▶ [DATASET EXTRACT]:
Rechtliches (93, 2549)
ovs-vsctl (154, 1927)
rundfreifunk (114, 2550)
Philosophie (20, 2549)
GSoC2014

▶ [TASK GOAL]: Copy the listing exactly.

▶ [ANSWER SECTION]:
Rechtliches (93, 2549)
ovs-vsctl (154, 1927)
rundfreifunk (114, 2550)
Philosophie (20, 2549)
GSoC2014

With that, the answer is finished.